Вот что, в общих чертах, ждало горбачевский Союз.
* * *
В перспективе было и яростное бурчание в животах. В попытках реформировать ржавое колесо централизованной советской системы Горбачев ослабил гайки, тут что-то отвинтил, там что-то разобрал, и в итоге остановил его — а заменить было нечем. Из-за горбачевских прыжков и сальто экономика барахталась между социалистическим планированием и капиталистическим принципом спроса и предложения. Дефицит достиг небывалых высот, производство встало, рубль обвалился. Экономика рушилась.
С 1989 года мы с Джоном подолгу жили в Москве и ездили по СССР, собирая материал уже для другой книги, которую мой дерриданин писал в одиночку. Это должны были быть иронические путевые заметки о крахе Империи.
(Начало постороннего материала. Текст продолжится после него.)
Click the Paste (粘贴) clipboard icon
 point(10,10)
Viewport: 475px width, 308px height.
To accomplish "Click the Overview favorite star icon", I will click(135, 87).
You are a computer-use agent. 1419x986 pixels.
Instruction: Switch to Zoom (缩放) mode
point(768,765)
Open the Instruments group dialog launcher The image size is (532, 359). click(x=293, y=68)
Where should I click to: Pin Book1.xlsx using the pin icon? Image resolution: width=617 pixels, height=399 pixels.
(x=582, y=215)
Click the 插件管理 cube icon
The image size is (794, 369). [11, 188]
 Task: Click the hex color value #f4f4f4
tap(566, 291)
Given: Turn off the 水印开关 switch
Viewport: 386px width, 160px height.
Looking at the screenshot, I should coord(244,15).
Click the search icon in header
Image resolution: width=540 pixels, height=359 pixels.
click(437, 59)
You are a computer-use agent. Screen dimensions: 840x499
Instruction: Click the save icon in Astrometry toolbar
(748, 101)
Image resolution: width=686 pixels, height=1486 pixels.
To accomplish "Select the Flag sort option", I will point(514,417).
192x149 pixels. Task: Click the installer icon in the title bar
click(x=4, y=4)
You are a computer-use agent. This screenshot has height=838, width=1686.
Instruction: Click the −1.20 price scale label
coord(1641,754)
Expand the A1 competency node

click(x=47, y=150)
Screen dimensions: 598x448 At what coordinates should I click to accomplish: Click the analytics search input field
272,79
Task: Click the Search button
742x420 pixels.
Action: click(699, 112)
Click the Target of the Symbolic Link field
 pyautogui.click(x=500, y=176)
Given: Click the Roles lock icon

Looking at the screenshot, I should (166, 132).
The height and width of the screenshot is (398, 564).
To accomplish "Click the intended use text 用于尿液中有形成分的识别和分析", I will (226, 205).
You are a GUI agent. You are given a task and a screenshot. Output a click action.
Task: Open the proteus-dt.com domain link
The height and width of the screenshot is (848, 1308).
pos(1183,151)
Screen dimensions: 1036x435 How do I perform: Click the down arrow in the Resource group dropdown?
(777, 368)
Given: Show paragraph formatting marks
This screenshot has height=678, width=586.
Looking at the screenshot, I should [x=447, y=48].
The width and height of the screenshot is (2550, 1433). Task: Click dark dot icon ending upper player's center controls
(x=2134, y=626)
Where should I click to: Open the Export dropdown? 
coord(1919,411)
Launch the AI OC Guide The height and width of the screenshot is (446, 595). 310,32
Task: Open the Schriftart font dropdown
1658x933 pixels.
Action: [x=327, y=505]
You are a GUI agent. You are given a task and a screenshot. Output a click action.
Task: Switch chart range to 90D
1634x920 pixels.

Мы приезжали в основном зимой, во время его австралийских летних каникул. Первый наш приезд был прекрасен. После двадцатичасового перелета из Мельбурна прямиком на приветственный пир, трогательно, щедро и совершенно непонятно как приготовленный папой и бабушкой Лизой буквально из ничего. Во второй раз, через год, все было иначе. В декабре 1990-го у бабушки Лизы была только гнилая вареная картошка и квашеная капуста. Помню тревогу и стыд в ее глазах: «иностранцы» за столом, а из угощения только это.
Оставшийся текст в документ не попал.